This seems straightforward. A guard is something that a man may defend himself from injury from his enemy. In other words, if an opponent would strike a combatant, then whatever that combatant does by putting his weapon in the way to stop the strike from hitting him is a guard, though not necessarily a good one.

A Posta, he states, is different from a guard, and Fiore gives this definition:

And Posta means the way of positioning your enemy and offending him, without danger for yourself.

Again, this seems to be pretty straightforward. Fiore is essentially saying, that even before any blows between two antagonists are exchanged then there is a method of affecting the position of an opponent.

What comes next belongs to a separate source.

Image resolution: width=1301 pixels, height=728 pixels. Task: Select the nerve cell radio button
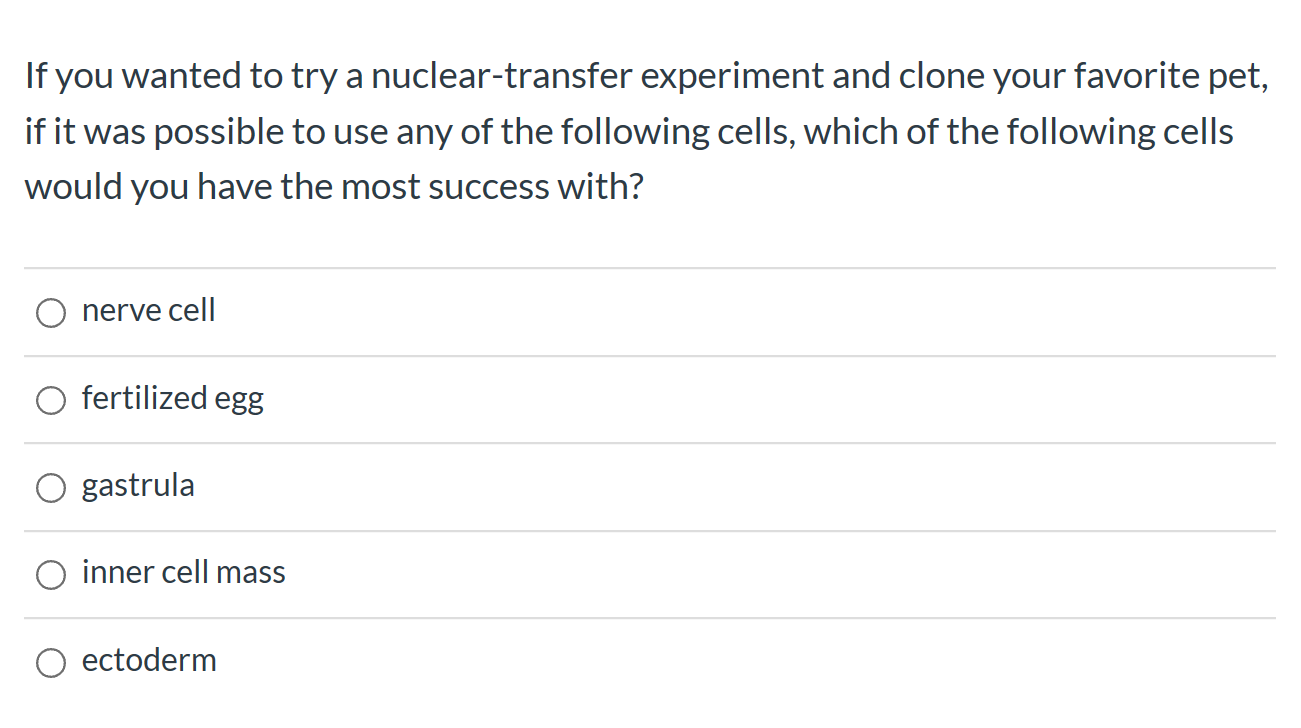click(51, 313)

These two definitions seem quite understandable when considered separately, but Fiore, also informs us that,

"Posta and guard is the same thing."

This essentially suggests that the Posta and the Guard both share the same function, and cannot be separated as two separate issues. When a combatant adopts a Posta from Fiore's manual, then he is performing two functions simultaneously which are to guard his body from an attack that the opponent may make, whilst at the same time he is affecting the position of the opponent. This is because, when a Posta is adopted, then certain lines of attack are denied to the opponent but it will threaten attacks coming from certain other areas. It is pointless for the opponent to threaten those lines that are already defended, as they are closed off, so he will adopt a position that will simultaneously threaten those lines that are not defended by the combatant, whilst at the same time trying to close down those areas that are threatened by the combatant's weapon.

In this way, by moving to different positions, and thereby threatening different lines and defending other lines, you force your opponent to move to different Posta.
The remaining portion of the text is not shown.